United Nations member states have rejected a proposal that set a concrete target for resettlement of refugees in developed nations. Instead, the negotiators finalized what is being criticized as a “watered-down” outcome document that will be adopted at a U.N. summit later this year.
“Faced with the worst refugee crisis in 70 years, world leaders have failed to the bear the weight of responsibility,” Charlotte Phillips, advisor on refugee and migrants’ rights at Amnesty International, said in a statement released Wednesday. “The Refugee Summit was a historic opportunity to find a desperately-needed global solution to the refugee crisis. Instead, world leaders delayed any chance of a deal until 2018, procrastinating over crucial decisions even as refugees drown at sea and languish in camps with no hope for the future.

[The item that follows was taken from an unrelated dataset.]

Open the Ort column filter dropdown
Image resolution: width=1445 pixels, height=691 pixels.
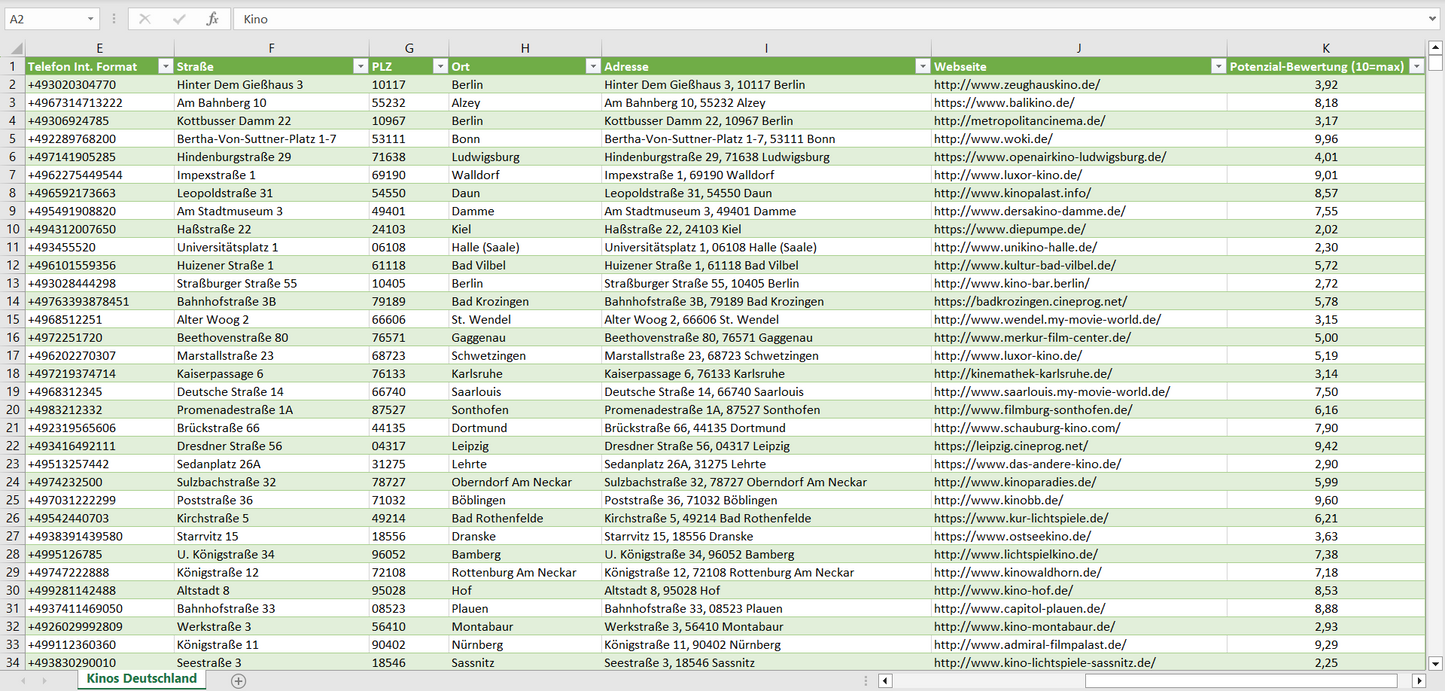(x=591, y=66)
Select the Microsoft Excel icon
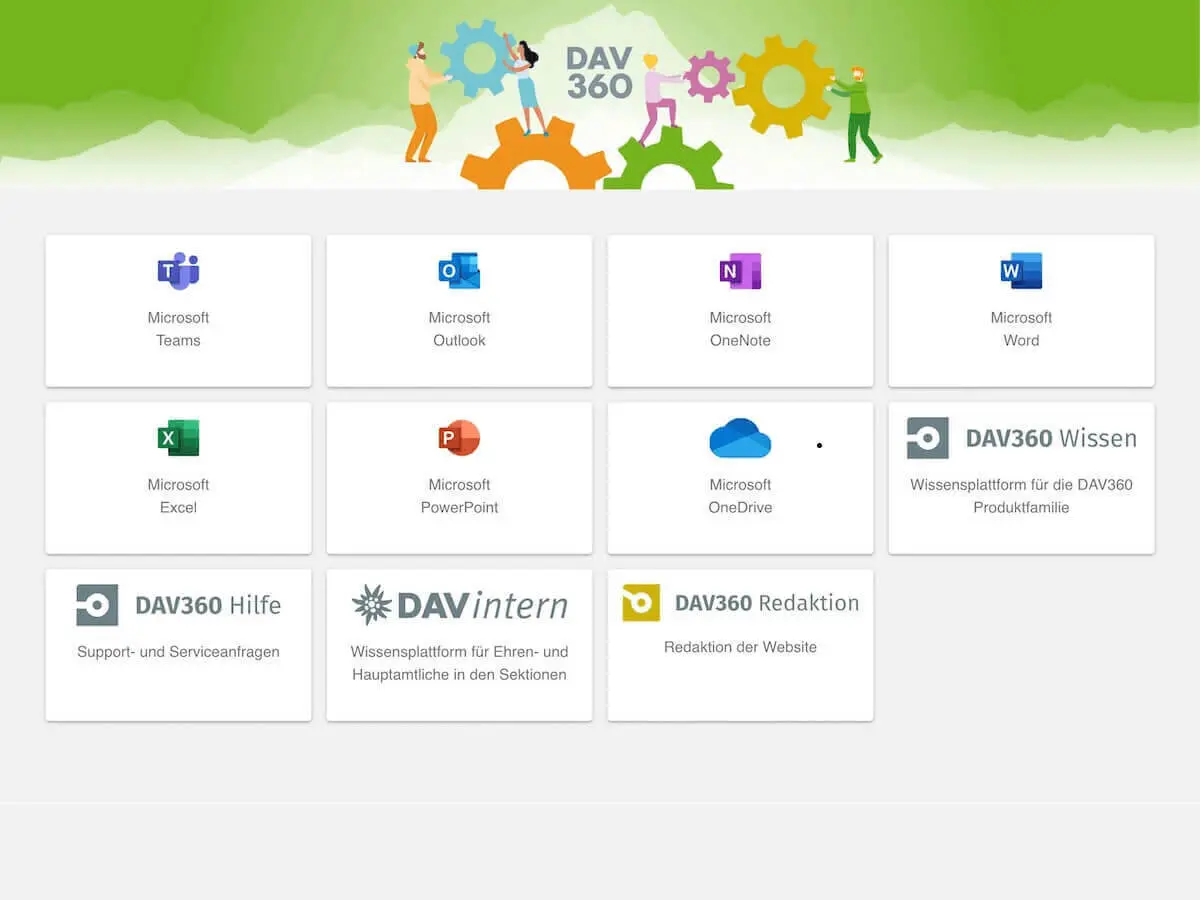 point(178,437)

But failure to agree a deal does not let governments off the hook.”
The original document, which the negotiators failed to agree upon, called for the resettlement of 10 percent of the world’s refugees to developed nations annually. The move would have been a significant step in reducing the burden on developing countries, which are currently sheltering a staggering 86 percent of the world’s refugees and migrants.

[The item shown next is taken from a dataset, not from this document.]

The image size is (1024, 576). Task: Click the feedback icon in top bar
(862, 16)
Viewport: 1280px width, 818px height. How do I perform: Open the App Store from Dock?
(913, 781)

Turkey, with over 2.5 million refugees, is currently the largest host country. In terms of refugee to population ratio, Lebanon — with 1.2 million refugees and a population of 4.5 million — shelters the highest proportion of refugees.
“We intend to expand the number and range of legal pathways available for refugees to be admitted to, or resettled in, third countries. In addition to easing the plight of refugees, this has benefits for countries who host large refugee populations and for third countries who receive refugees,” the revised document meant for adoption in September, says, without setting a concrete resettlement target.
However, Karen AbuZayd — the U.N. secretary-general’s special adviser for the summit — told Agence France-Presse that she was “very pleased by the agreement.”
“The issue of resettlement targets can be dealt with at the pledging summit, where some states might make big offers,” AbuZayd said.
The ongoing refugee crisis, fuelled by war and persecution in the Middle East and sub-Saharan Africa, is the worst the world has witnessed since World War II. In 2015, an “unprecedented” 65 million people were displaced from their homes — an increase of over 5 million over the 2014 figure. The lack of legal routes to the developed world has forced most of these refugees to seek shelter in low- and middle-income countries located close to the strife-torn areas. This, in turn, has fomented resentment against developed nations in the handful of countries bearing the brunt of the crisis.
“You can look at this from a glass-half-full or glass-half-empty perspective — and for us it’s a glass-half-full,” Volker Türk, the U.N. refugee agency’s assistant high commissioner for protection, told the Guardian. “In a situation where you have elections that are now won by demonising migrants and in a climate where major host countries such as Lebanon, Pakistan, Kenya and others are feeling that they don’t get the support that they need, in an environment where we have such polarised discussion at a domestic and also a regional and global level — I think it’s a minor miracle what we have seen come out as a draft for adoption.”